**Listed records**
———

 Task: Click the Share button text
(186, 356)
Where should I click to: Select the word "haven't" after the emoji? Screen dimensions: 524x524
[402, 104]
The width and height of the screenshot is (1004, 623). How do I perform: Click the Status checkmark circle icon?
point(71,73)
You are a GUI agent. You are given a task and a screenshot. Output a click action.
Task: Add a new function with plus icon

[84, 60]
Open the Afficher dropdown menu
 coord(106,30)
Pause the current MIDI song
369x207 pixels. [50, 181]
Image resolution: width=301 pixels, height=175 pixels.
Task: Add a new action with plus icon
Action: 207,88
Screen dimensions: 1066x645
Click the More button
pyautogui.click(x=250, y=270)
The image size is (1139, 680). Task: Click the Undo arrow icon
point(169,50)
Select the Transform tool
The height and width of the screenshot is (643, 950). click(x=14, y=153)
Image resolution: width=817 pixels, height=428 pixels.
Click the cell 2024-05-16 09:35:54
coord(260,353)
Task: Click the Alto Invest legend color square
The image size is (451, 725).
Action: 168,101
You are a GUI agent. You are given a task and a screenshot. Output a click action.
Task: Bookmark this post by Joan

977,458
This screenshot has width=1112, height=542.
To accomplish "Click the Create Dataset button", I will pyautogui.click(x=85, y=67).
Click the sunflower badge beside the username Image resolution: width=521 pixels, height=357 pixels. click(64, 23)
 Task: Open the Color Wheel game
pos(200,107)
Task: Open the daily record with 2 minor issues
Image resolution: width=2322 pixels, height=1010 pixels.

———

**Work to do**
Can you reproduce the rows word for word, from the line containing "Click the sunflower" through the last line of the rows?

**Response to the exercise**
Click the sunflower badge beside the username Image resolution: width=521 pixels, height=357 pixels. click(64, 23)
 Task: Open the Color Wheel game
pos(200,107)
Task: Open the daily record with 2 minor issues
Image resolution: width=2322 pixels, height=1010 pixels.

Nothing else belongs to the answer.